What to produce – Only the lines from the one with "Task: Click the blue" to the end of the listing below should be set down, exactly as written and without any pictures.

☆ ☆ ☆ ☆ ☆ ☆ ☆

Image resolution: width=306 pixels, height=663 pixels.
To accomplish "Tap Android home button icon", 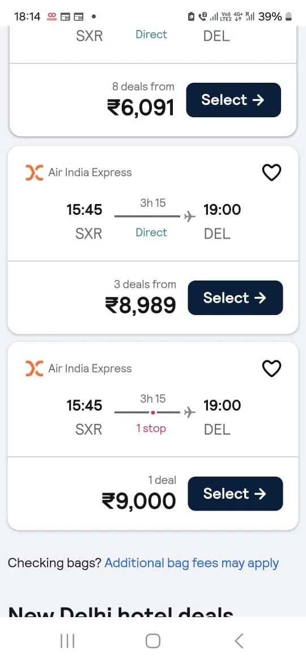I will pos(152,641).
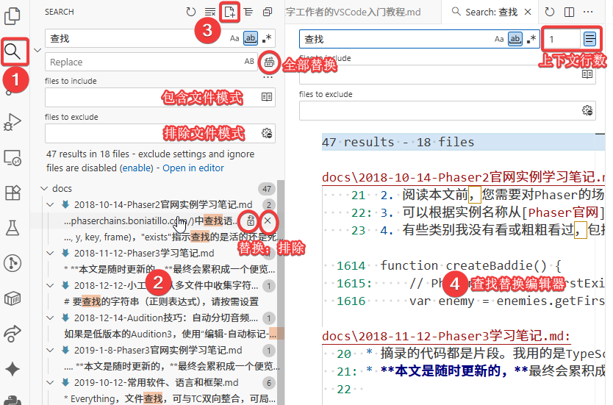Click Refresh icon in the Search sidebar header
The width and height of the screenshot is (613, 405).
(191, 12)
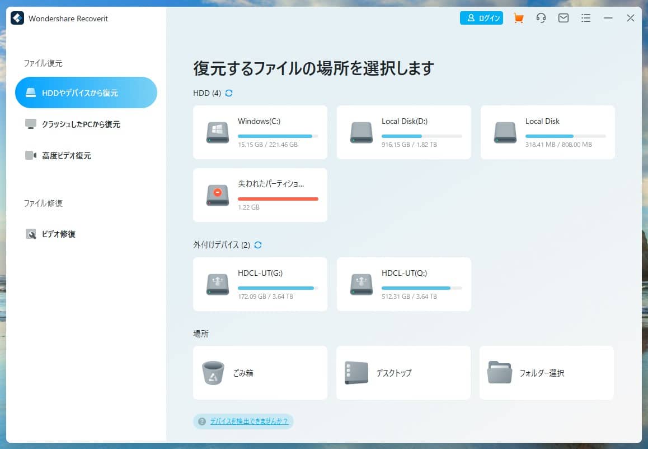
Task: Click the shopping cart icon
Action: (519, 18)
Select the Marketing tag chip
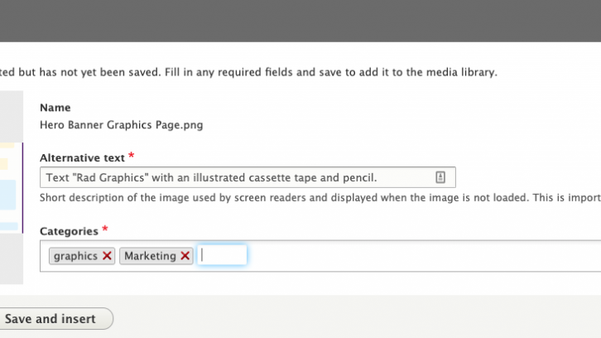The image size is (601, 338). 151,256
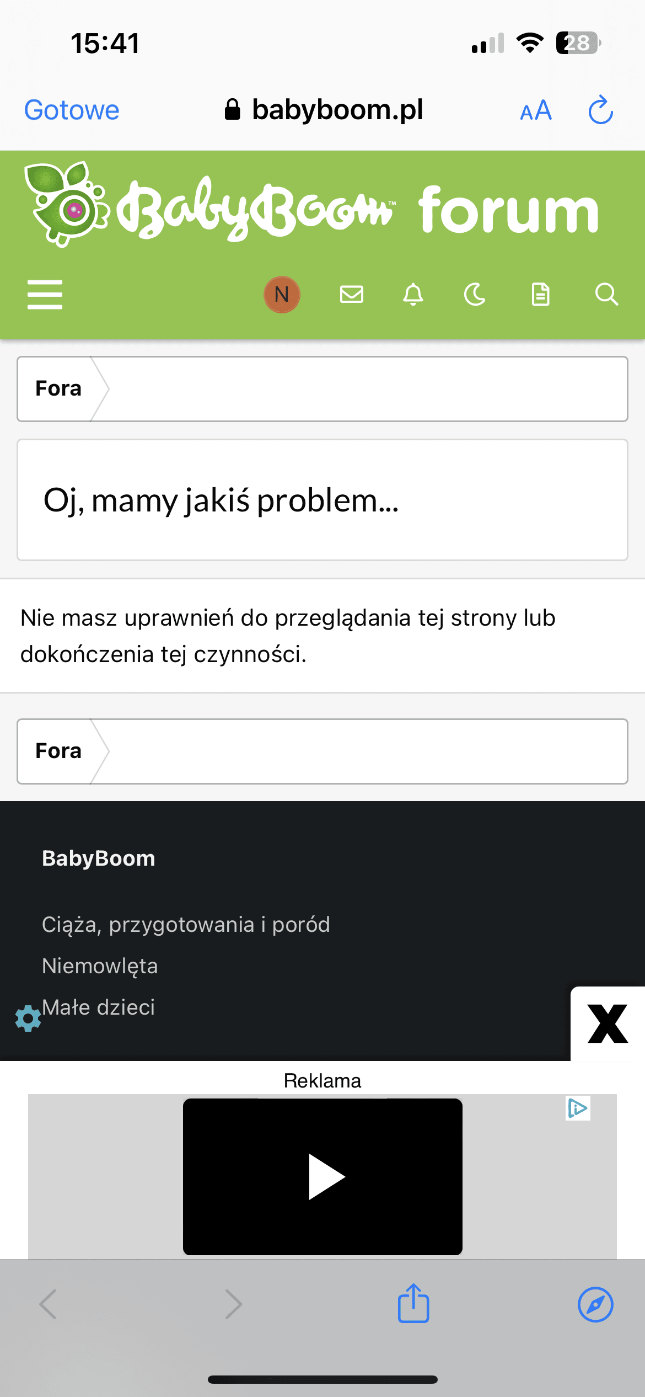The image size is (645, 1397).
Task: Toggle dark mode moon icon
Action: [475, 294]
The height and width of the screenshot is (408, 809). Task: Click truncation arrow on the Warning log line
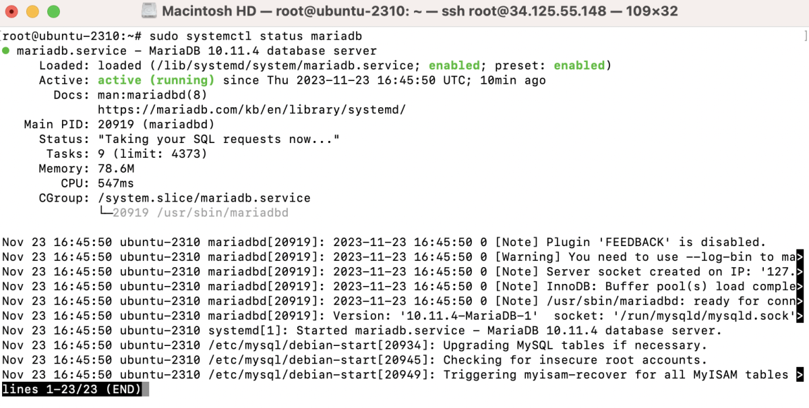click(800, 257)
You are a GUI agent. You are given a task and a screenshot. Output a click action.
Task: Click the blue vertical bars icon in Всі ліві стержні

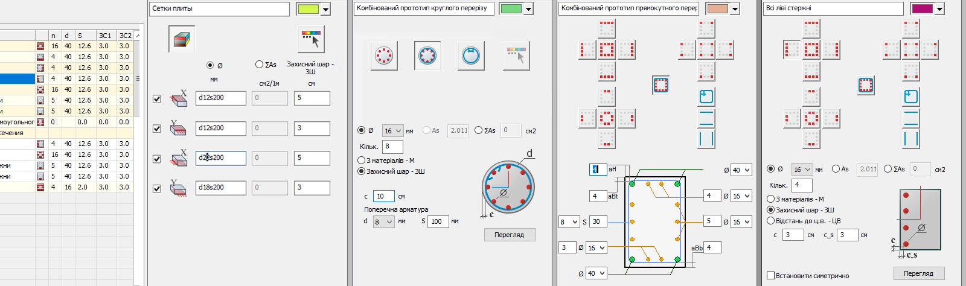pos(910,139)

☆ ☆ ☆ ☆ ☆ ☆ ☆

Task result –
Task: Click the blue vertical bars icon in Всі ліві стержні

pos(910,139)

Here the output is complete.